Préparation. On a fait des essais, une très longue préparation à Tanger. Je leur ai montré des films, pour qu’elles comprennent ce que j’aime. Wanda de Barbara Loden, en premier lieu, pour sa liberté cinématographique, sa mise en scène, pour ce personnage subversif à souhait. C’est virtuose mais il y a ce côté spartiate et très inventif que j’aime énormément, qui passe par l’inscription dans un espace et dans un moment. Je sais que les gens ne me suivent pas sur cette idée, mais moi Wanda je la trouve très drôle. Le jeu devait être précis, comme un métronome, pour entrer dans le rythme effréné du film, où tout est chorégraphié. Pour coller aux va-et-vient incessant qui est l’essence même du film, on a beaucoup travaillé la retenue, le placement de voix, la scansion, les déplacements, la tension physique… On leur a appris à être actrices dans la ville, à compter leurs pas sans que personne ne le remarque. à prendre la lumière, placer parfaitement leur texte en fonction des ambiances, du bruit…

Filmer dans la ville, avec la fille. Depuis que Matt Damon est venu à Tanger pour La Mémoire dans la peau, on ne peut plus tourner librement dans la ville. On n’avait pas les moyens financiers et, de toute façon, ce qui m’amusait c’était de balancer mes actrices dans le marché. Au début, les gens du souk se sont énervés. Je leur ai dit que j’étais tangéroise, et qu’ils n’allaient pas tout de même pas empêcher une fille de chez eux de tourner dans les rues de Tanger. Ils ont rigolé, et l’idée qu’une tangéroise les filme dans cet endroit leur a plu. J’ai donné cinq minutes au vendeur de téléphone pour apprendre son texte, et on a fait la scène avec lui. Les films new-yorkais du début des années 1970 sont faits comme ça, le néo-réalisme aussi. J’avais cette même idée d’essayer de pomper l’énergie de la ville en y balançant mes actrices.

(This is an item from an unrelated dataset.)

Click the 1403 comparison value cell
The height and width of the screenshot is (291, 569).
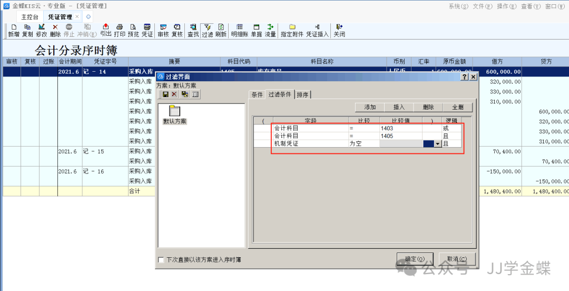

Avant les révolutions. Les révolutions arabes ne se sont pas faites en un printemps. Cette génération-là, c’est ma génération. Il y a une communauté de comportements, un refus de l’aliénation de l’individu telle qu’on la subit depuis quarante ans. L’écume la plus visible, et certainement la moins glamour, c’est l’immigration clandestine. Ce n’est rien d’autre que l’affirmation de l’individu qui dit : « maintenant ce n’est plus possible parce que je n’accepte pas ces conditions-là; je ne peux pas me réaliser dans cet espace-là ». En Tunisie, en Egypte, les entrepreneurs, les avocats, n’étaient pas les plus visibles, mais ont joué un rôle fondamental. Aussi paradoxal que ça puisse paraître, je pense que c’est le même mouvement. Ce sont des gens qui ont juste envie de faire du business et qui disent qu’ils ne peuvent plus continuer à travailler dans ces systèmes véreux. De la même manière, notre génération ne peut plus accepter cette projection tellement manichéenne d’un Orient qui serait enfermé dans la dictature comme si un élan naturel les conduisait vers le despotisme. « Kefaya ! », « Ca suffit ! », c’est la phrase qu’on entend le plus dans le monde arabe.